**Assignment**: Copy out the whole listing exactly as written, leaving the pictures behind.

**Information supplied**:
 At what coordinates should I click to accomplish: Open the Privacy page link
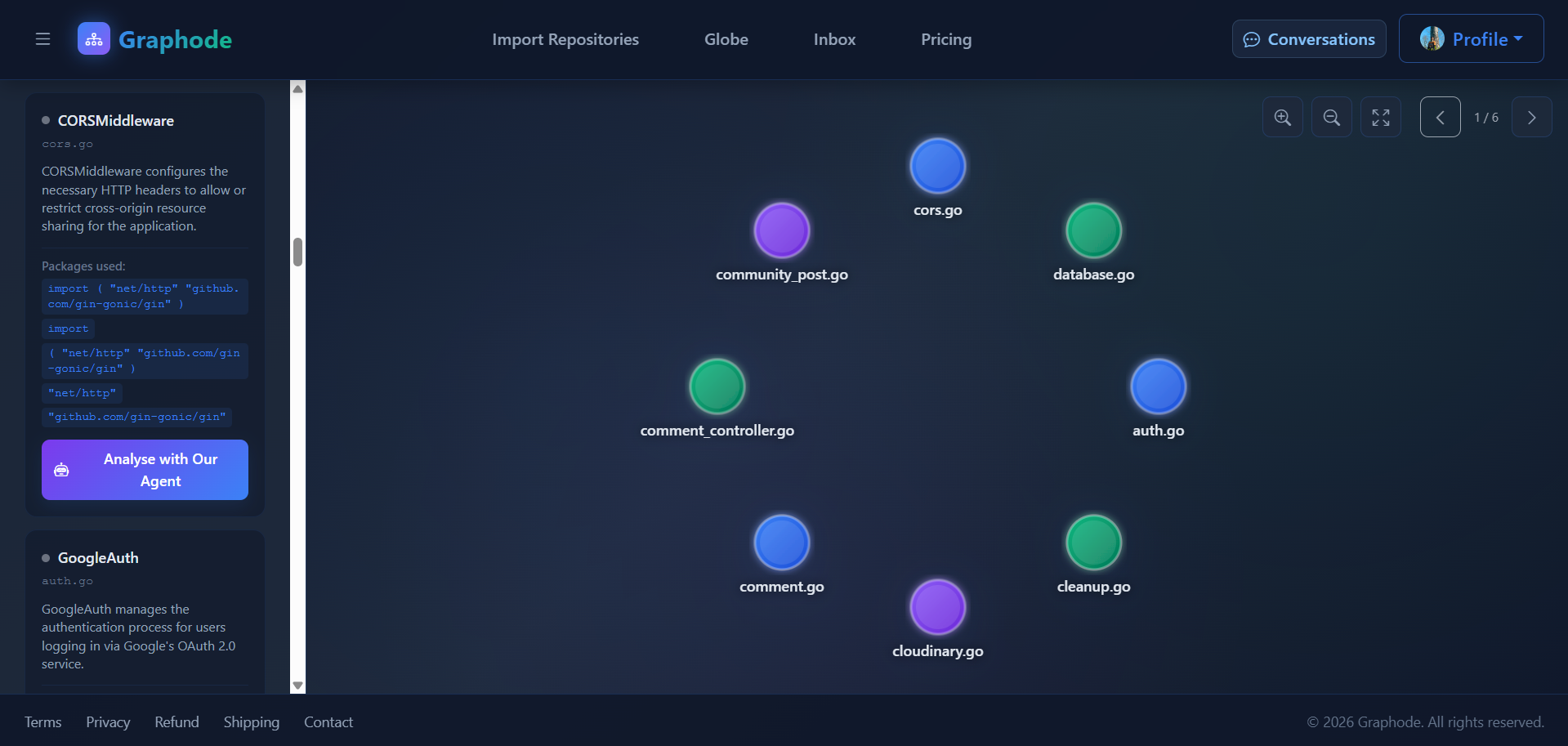107,721
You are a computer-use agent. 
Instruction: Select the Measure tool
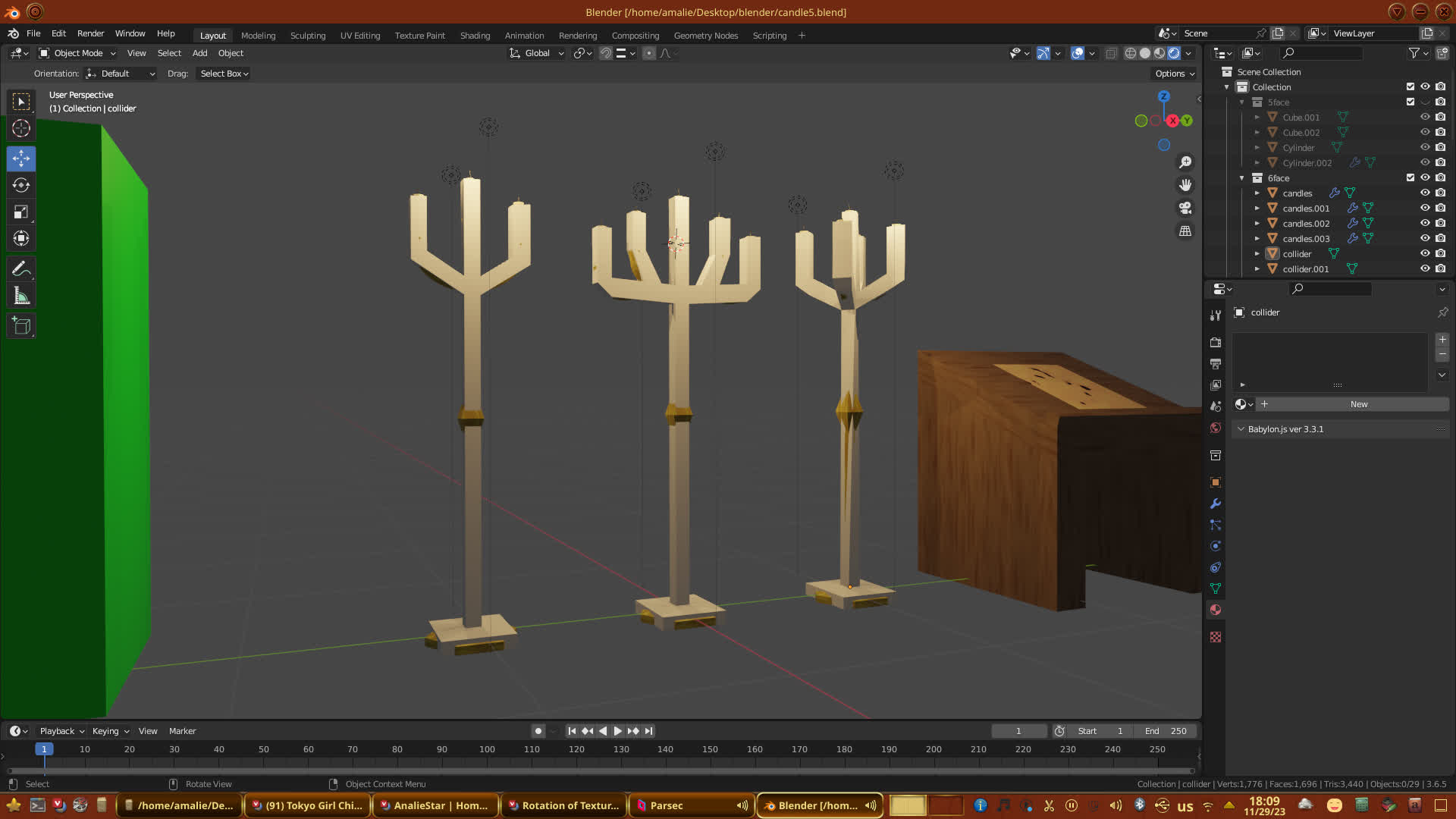coord(21,297)
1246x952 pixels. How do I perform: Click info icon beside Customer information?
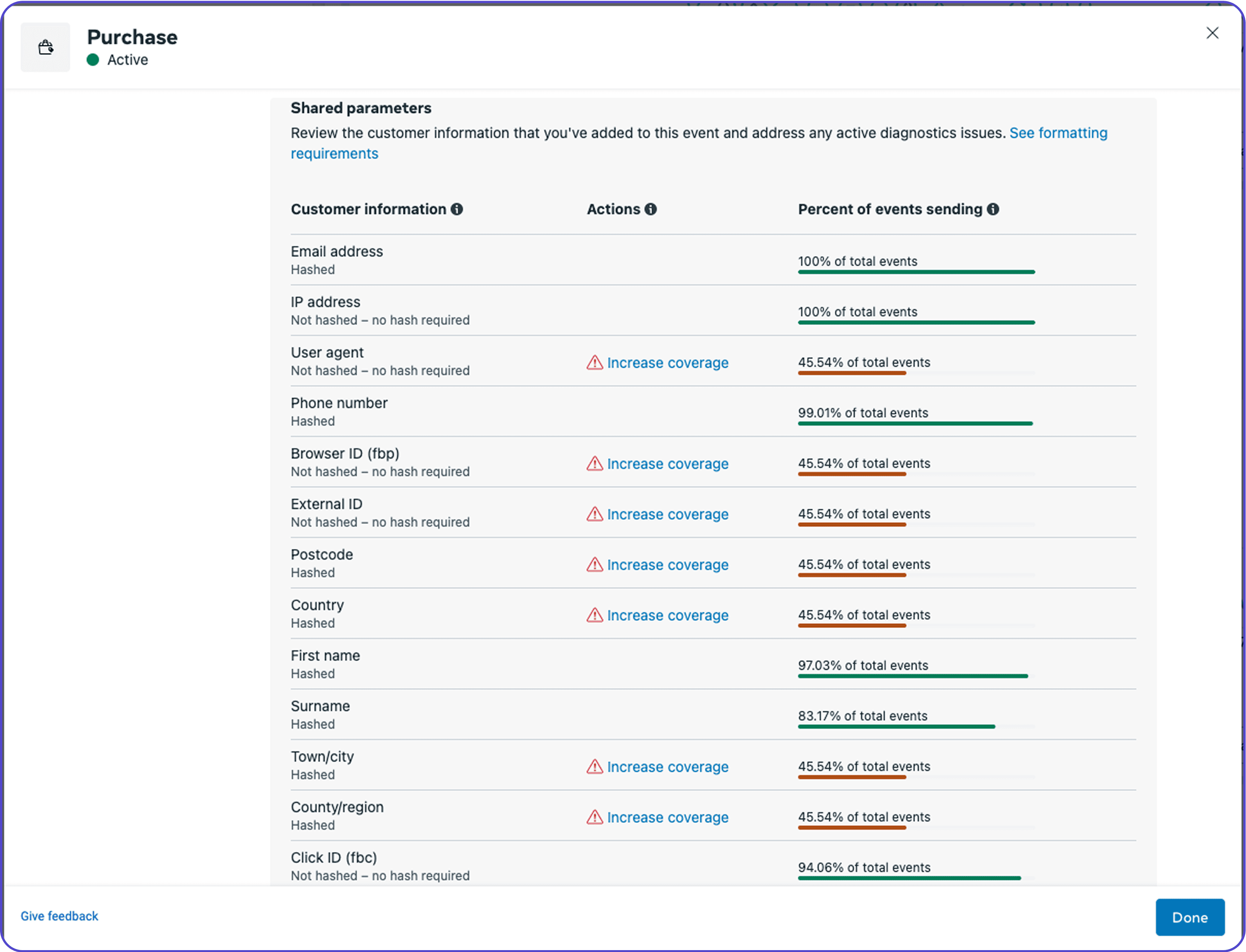457,209
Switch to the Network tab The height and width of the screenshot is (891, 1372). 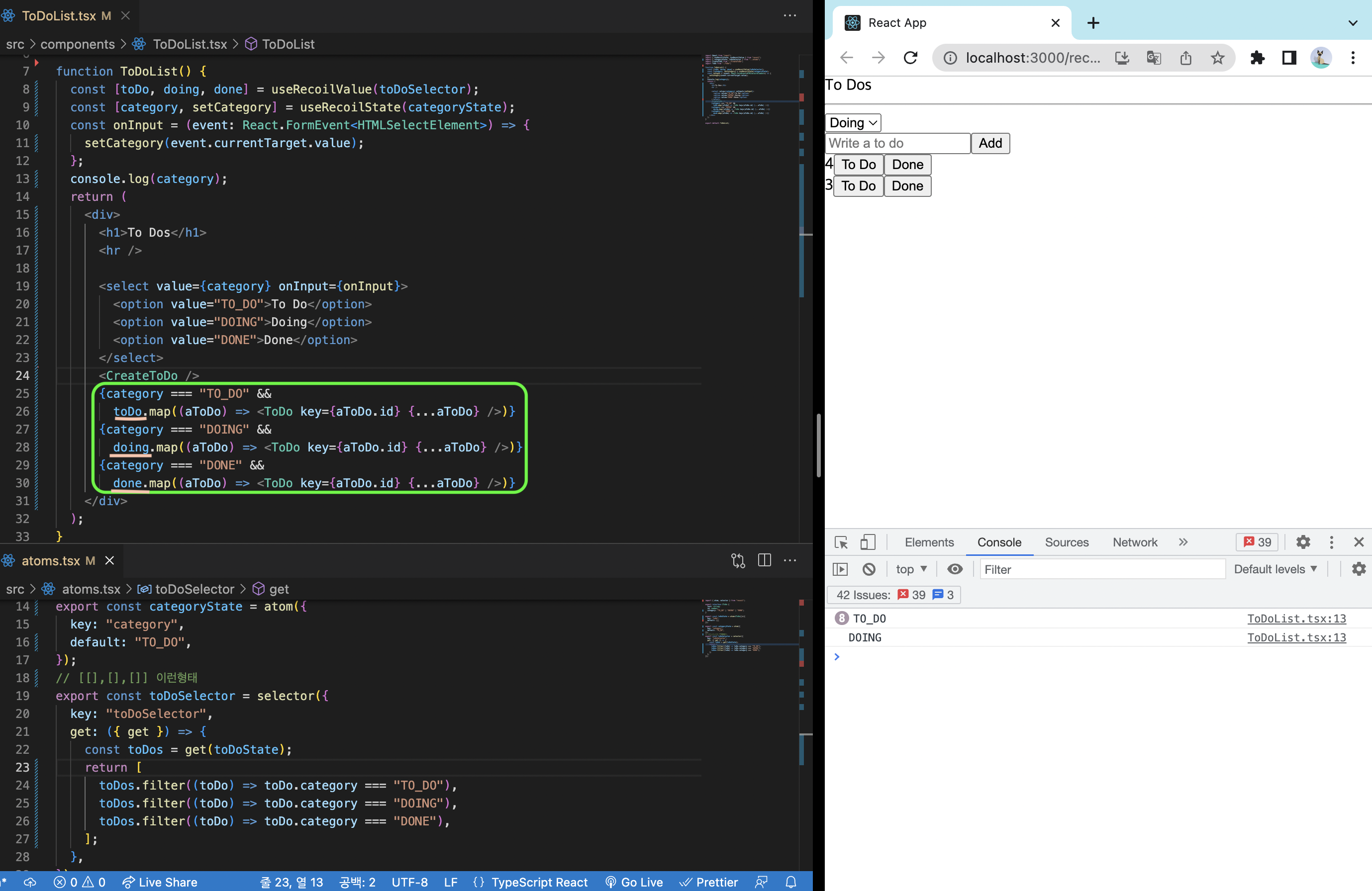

**Problem solution**:
 At what coordinates should I click to accomplish: Open the Privacy page link
107,721
You are a computer-use agent. 
Instruction: Select the Measure tool
coord(21,297)
1246x952 pixels. How do I perform: Click info icon beside Customer information?
457,209
Switch to the Network tab The height and width of the screenshot is (891, 1372). 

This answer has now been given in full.